§ **What you should do**:
Every line containing the string "dialog" should be returned from the records.

^^^^

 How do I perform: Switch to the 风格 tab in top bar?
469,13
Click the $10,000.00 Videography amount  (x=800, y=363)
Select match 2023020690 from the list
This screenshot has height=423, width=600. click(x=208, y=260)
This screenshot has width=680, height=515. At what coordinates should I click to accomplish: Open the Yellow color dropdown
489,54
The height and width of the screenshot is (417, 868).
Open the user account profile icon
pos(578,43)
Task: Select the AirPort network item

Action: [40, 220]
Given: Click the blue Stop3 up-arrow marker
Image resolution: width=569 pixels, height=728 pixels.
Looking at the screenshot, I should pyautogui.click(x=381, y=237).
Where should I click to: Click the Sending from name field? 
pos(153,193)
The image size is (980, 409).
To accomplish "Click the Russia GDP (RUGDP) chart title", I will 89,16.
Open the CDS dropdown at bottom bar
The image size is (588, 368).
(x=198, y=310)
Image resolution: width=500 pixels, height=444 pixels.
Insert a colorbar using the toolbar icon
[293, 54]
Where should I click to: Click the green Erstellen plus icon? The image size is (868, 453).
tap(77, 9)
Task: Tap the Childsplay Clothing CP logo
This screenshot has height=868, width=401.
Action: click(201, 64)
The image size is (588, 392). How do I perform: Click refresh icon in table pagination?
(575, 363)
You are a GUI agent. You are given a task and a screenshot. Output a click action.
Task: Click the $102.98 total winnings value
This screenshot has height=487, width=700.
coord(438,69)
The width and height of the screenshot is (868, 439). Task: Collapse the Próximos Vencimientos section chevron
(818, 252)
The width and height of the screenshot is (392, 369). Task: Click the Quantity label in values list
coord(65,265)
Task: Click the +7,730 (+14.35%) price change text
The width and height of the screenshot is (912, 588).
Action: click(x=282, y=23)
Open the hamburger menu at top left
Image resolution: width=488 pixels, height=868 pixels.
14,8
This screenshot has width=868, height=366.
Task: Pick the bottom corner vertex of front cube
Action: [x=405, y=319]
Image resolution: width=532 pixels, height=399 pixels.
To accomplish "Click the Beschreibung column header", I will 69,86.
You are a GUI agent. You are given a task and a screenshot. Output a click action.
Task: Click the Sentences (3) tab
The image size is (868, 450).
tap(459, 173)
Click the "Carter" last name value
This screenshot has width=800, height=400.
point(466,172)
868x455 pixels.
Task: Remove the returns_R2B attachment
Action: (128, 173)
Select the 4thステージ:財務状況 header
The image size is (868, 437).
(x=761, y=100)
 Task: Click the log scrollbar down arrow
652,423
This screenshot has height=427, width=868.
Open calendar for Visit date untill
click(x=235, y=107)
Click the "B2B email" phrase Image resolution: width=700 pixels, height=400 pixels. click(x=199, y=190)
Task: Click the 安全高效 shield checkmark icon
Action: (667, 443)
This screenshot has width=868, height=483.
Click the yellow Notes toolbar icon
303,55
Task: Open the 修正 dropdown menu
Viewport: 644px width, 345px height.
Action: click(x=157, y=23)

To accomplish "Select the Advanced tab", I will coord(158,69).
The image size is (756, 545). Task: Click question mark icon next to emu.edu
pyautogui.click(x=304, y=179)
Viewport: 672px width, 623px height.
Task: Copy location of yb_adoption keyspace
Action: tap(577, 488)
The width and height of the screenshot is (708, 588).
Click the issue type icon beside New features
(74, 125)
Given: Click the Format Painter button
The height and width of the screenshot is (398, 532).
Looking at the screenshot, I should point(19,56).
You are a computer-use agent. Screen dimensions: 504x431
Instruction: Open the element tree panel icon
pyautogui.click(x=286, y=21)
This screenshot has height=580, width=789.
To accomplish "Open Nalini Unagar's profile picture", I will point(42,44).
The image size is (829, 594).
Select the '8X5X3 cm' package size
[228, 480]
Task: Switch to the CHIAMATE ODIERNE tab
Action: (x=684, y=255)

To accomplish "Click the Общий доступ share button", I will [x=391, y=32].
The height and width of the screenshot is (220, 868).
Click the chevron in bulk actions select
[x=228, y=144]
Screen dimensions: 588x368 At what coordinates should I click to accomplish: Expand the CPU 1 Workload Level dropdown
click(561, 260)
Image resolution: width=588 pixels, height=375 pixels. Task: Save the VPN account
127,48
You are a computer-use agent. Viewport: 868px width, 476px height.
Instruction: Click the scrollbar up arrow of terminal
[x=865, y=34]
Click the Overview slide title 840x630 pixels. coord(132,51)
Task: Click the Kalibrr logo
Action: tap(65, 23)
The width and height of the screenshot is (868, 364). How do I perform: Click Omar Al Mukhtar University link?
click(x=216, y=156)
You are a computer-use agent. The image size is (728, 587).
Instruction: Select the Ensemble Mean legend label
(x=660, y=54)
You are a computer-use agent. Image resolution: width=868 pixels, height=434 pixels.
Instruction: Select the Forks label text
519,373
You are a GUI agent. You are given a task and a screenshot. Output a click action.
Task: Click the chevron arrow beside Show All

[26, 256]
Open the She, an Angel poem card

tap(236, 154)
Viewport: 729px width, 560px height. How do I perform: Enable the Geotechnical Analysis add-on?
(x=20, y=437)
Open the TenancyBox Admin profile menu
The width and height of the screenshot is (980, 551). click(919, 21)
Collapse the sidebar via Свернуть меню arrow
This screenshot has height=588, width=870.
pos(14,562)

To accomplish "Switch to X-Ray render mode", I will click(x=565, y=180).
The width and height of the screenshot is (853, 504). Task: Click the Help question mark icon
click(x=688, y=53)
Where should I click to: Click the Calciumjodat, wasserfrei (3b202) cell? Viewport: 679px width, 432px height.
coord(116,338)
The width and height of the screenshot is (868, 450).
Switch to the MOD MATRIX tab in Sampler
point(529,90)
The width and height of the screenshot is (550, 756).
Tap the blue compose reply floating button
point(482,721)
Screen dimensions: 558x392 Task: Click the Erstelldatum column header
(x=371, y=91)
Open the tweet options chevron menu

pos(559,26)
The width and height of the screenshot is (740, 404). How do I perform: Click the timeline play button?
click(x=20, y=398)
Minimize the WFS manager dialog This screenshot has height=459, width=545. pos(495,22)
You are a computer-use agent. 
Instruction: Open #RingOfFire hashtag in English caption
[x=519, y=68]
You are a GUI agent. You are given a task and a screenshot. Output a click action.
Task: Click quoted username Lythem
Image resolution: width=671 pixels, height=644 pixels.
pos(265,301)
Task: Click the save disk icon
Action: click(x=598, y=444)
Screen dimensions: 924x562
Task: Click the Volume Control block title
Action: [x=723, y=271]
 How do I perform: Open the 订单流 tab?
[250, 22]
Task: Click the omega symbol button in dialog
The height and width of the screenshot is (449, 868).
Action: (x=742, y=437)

^^^^

§ **Output for this exercise**:
Minimize the WFS manager dialog This screenshot has height=459, width=545. pos(495,22)
Task: Click the omega symbol button in dialog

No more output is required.